Instructions for the task:
Keeping every word the same, give again only the lines from the one with "Task: Move selected" through the end of the data, both included, and leave every picture out.

Stored items

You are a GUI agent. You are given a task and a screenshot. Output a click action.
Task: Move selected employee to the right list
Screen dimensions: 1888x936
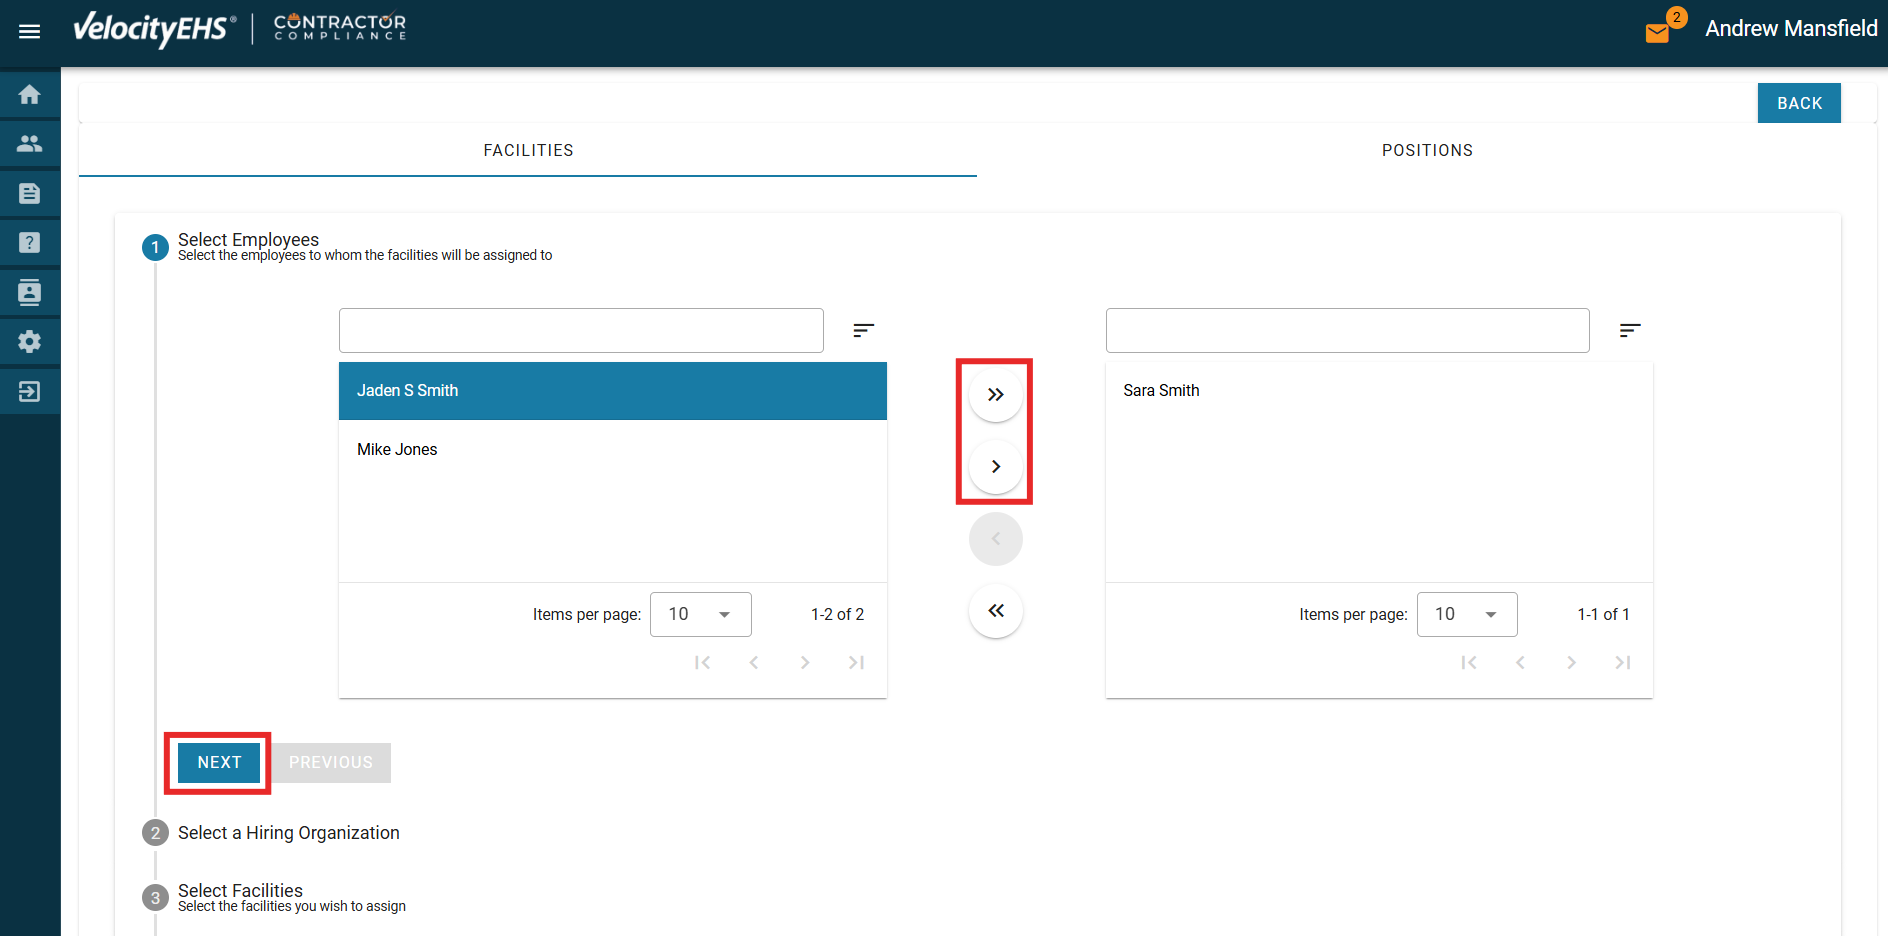click(995, 467)
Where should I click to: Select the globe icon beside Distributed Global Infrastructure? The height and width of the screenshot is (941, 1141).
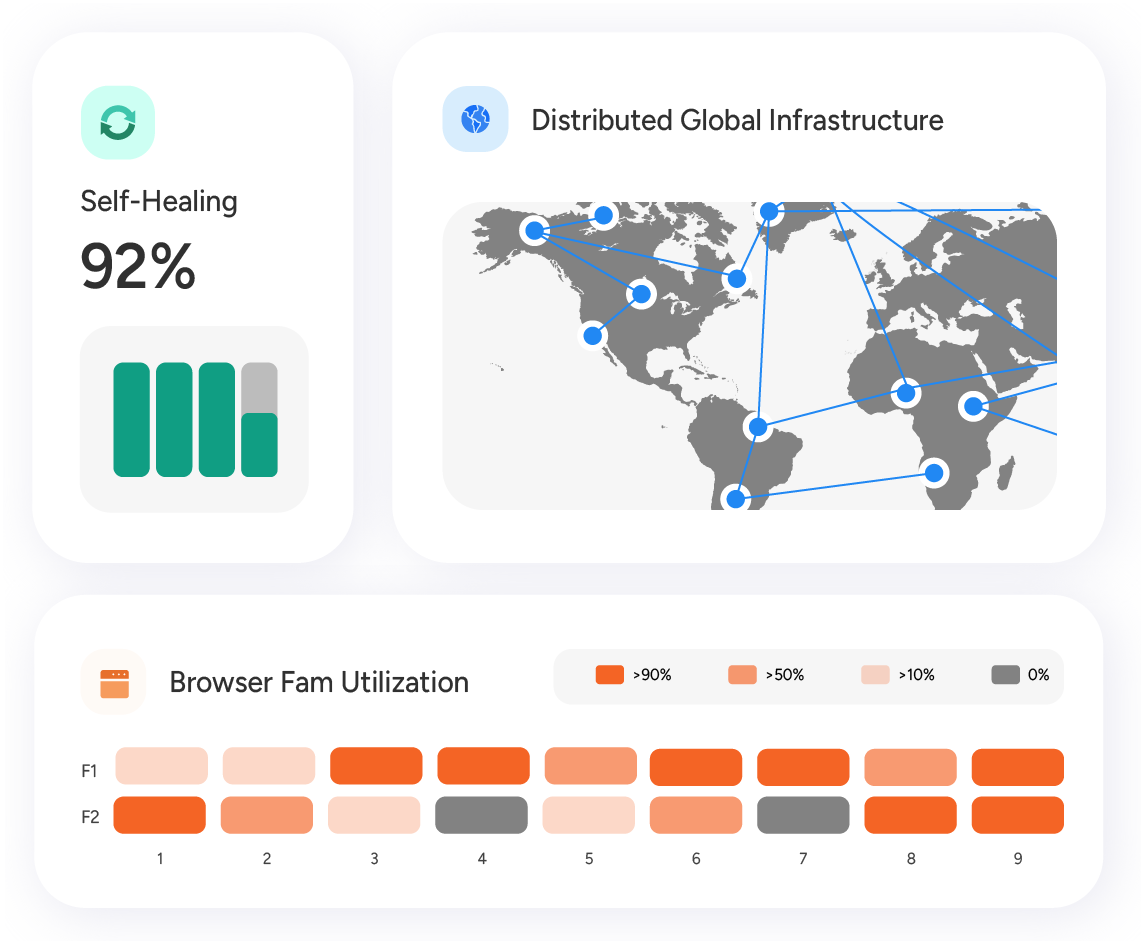pyautogui.click(x=476, y=119)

Reply:
Task: Move selected employee to the right list
Screen dimensions: 1888x936
click(995, 467)
Where should I click to: Select the globe icon beside Distributed Global Infrastructure? The height and width of the screenshot is (941, 1141).
pyautogui.click(x=476, y=119)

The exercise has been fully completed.